To be done: Copy out the rows word for word, from the line containing "Given: Tap the yellow E tile in STINGERS" through the end of the rows, with both of those lines included. Omit the pictures.

▼

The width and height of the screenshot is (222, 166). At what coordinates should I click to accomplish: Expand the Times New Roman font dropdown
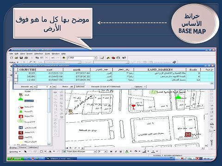pyautogui.click(x=95, y=152)
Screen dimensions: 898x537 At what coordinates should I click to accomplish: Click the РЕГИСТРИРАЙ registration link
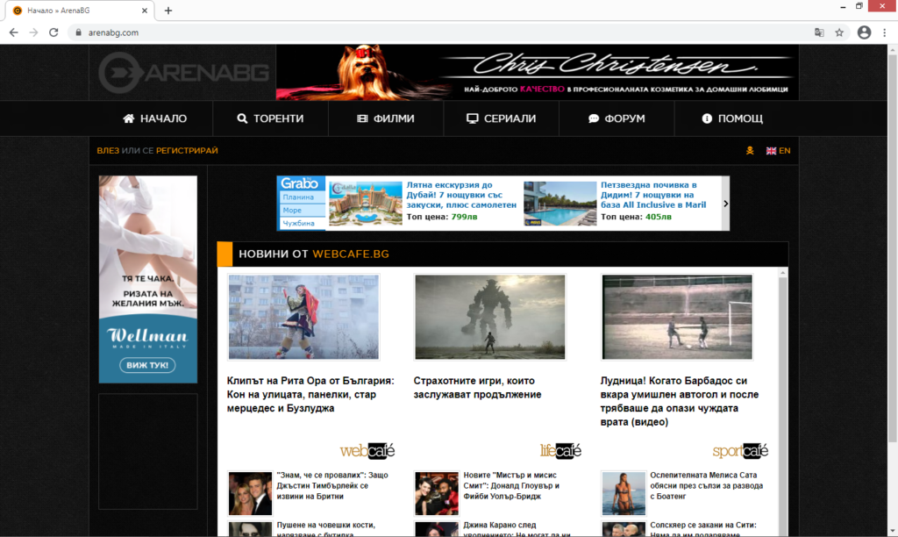coord(187,151)
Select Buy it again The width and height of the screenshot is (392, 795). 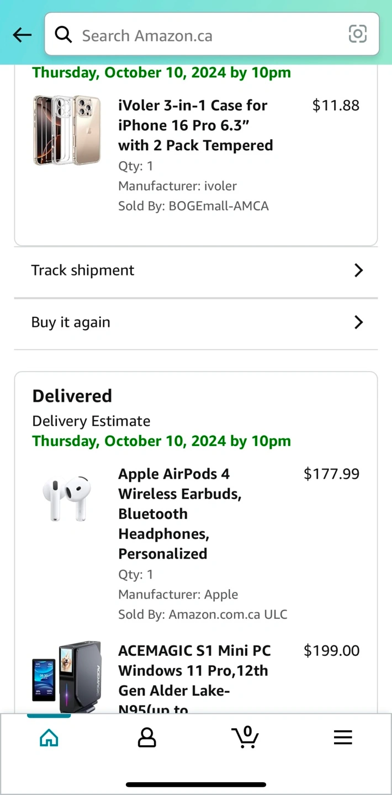[71, 322]
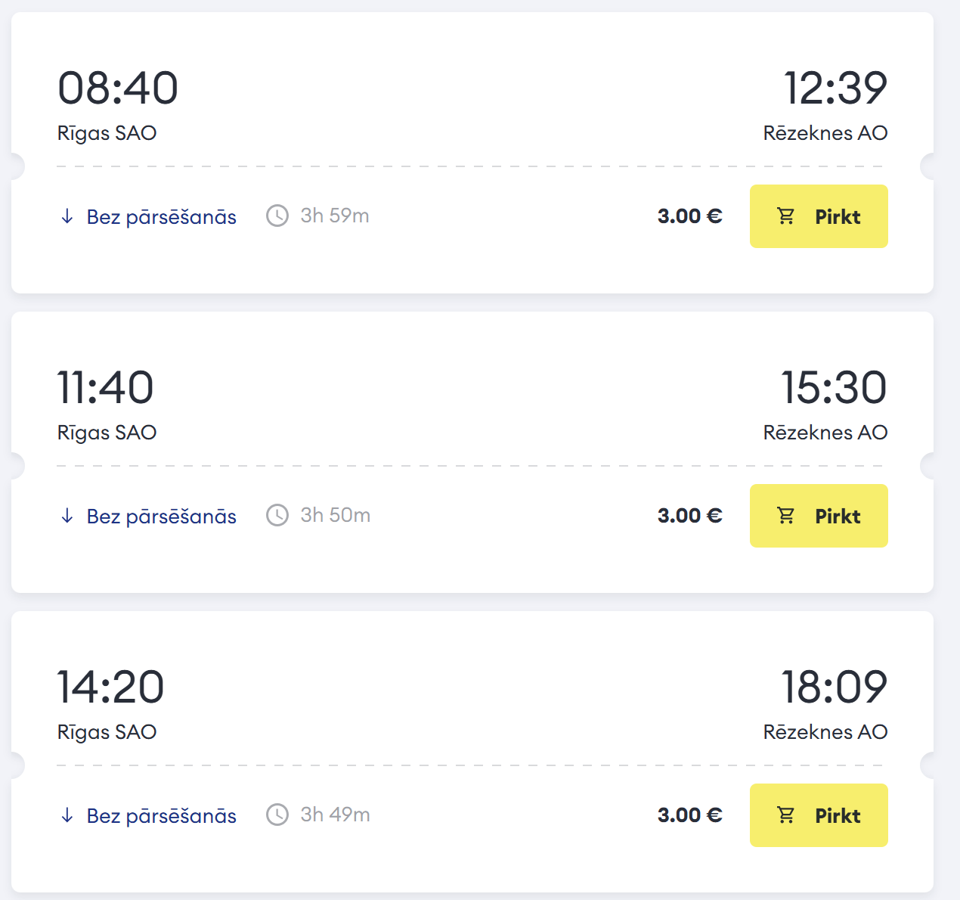Viewport: 960px width, 900px height.
Task: Click the cart icon for the 11:40 trip
Action: (786, 516)
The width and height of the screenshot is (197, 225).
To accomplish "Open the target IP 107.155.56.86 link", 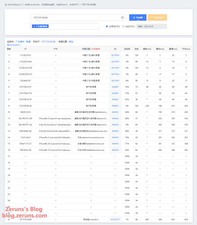I will (x=48, y=41).
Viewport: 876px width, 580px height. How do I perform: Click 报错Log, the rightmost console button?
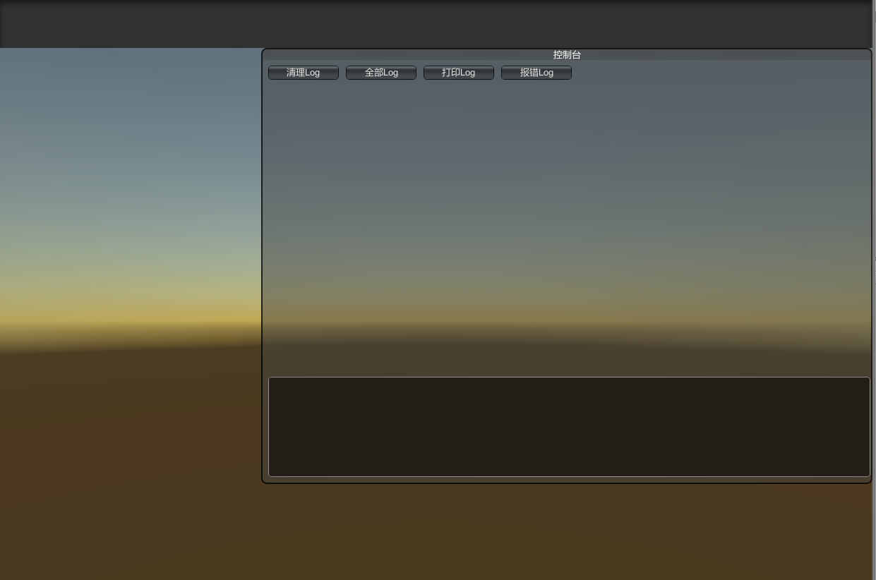click(536, 73)
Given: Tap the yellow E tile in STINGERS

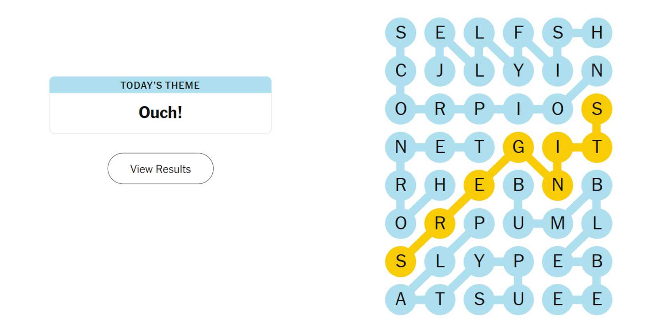Looking at the screenshot, I should click(x=479, y=185).
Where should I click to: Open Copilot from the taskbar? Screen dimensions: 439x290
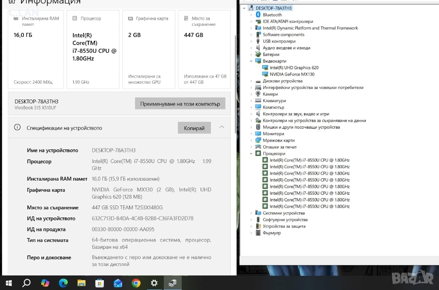click(x=45, y=283)
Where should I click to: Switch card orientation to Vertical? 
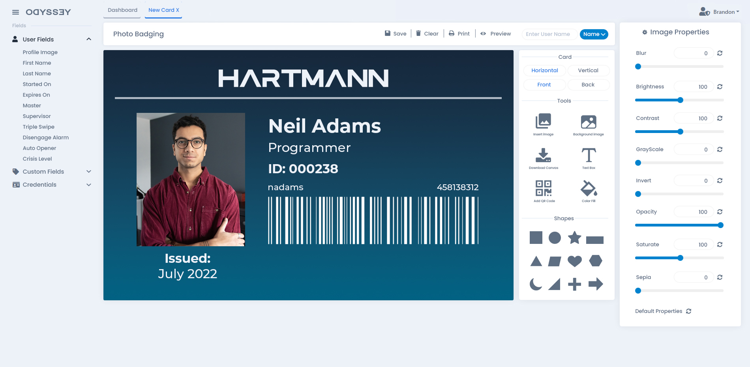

▲

Solution to the problem:
Given: Tap the yellow E tile in STINGERS

Looking at the screenshot, I should click(x=479, y=185).
Where should I click to: Open Copilot from the taskbar? Screen dimensions: 439x290
click(x=45, y=283)
Where should I click to: Switch card orientation to Vertical? 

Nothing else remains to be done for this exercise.